> ABOUT THIS EXERCISE
Leaving out all pictures, write out word for word the lines from the one containing "Task: Reload the page using browser refresh" to the end of the data below.

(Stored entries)
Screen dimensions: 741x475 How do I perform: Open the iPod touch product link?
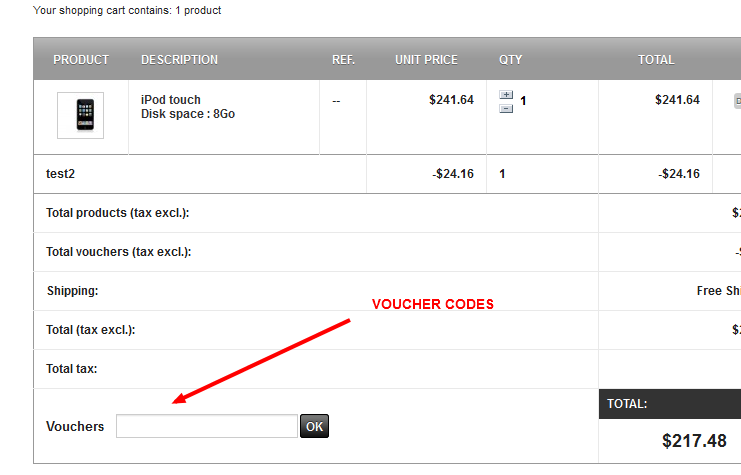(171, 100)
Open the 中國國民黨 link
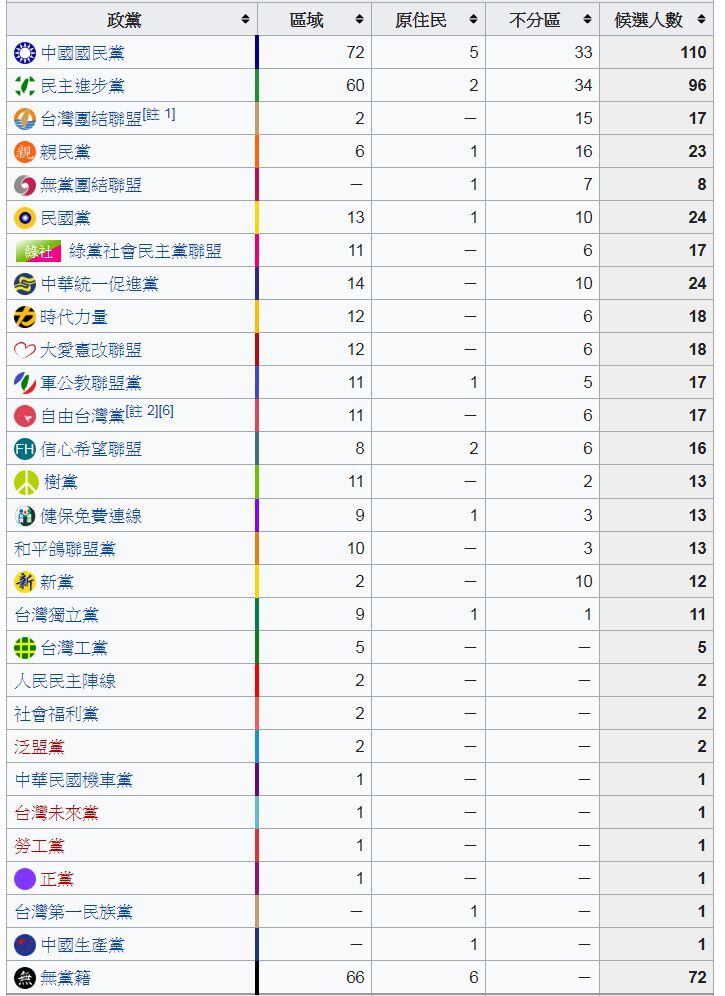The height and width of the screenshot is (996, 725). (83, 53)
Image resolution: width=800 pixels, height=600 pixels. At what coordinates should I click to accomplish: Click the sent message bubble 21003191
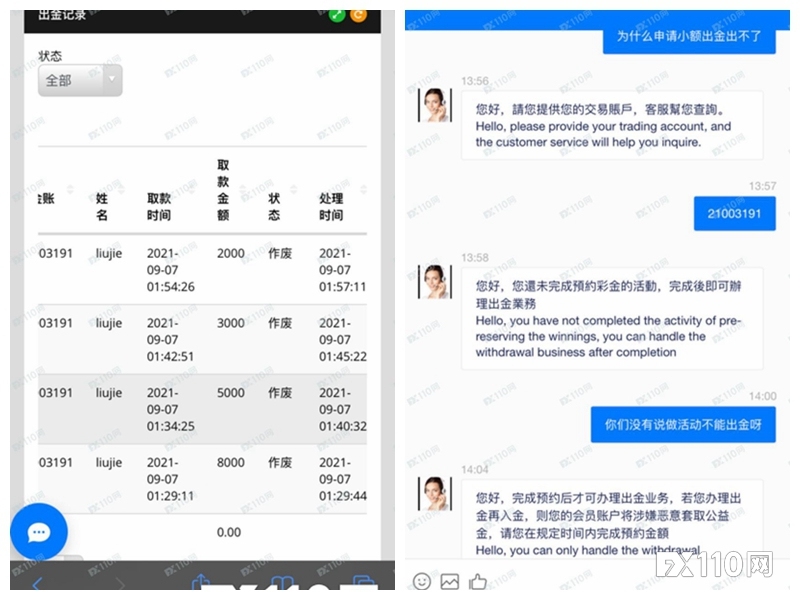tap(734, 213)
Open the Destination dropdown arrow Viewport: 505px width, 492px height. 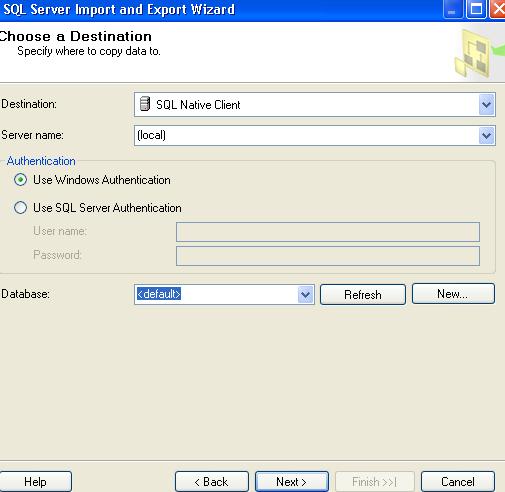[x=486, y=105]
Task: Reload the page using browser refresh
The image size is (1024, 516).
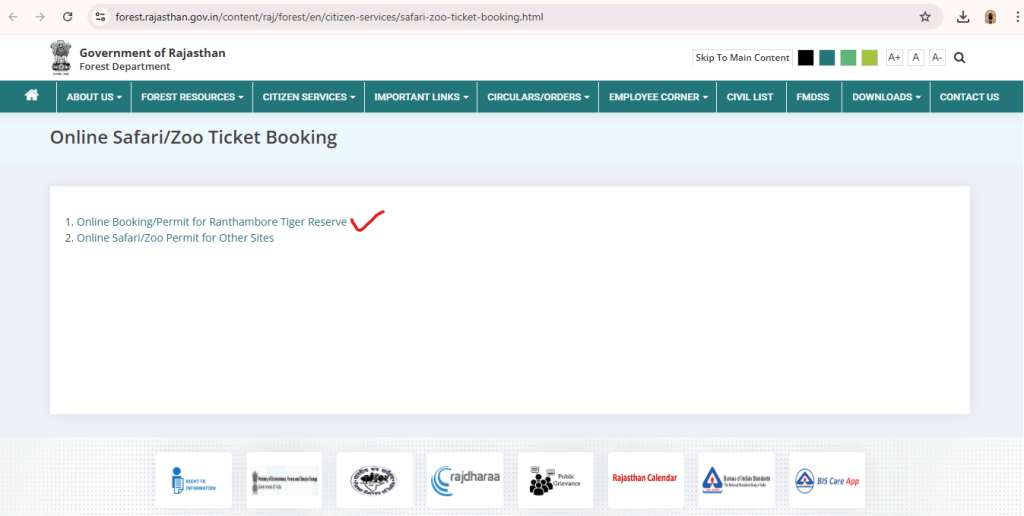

> EXERCISE RESPONSE
Task: Reload the page using browser refresh
The image size is (1024, 516).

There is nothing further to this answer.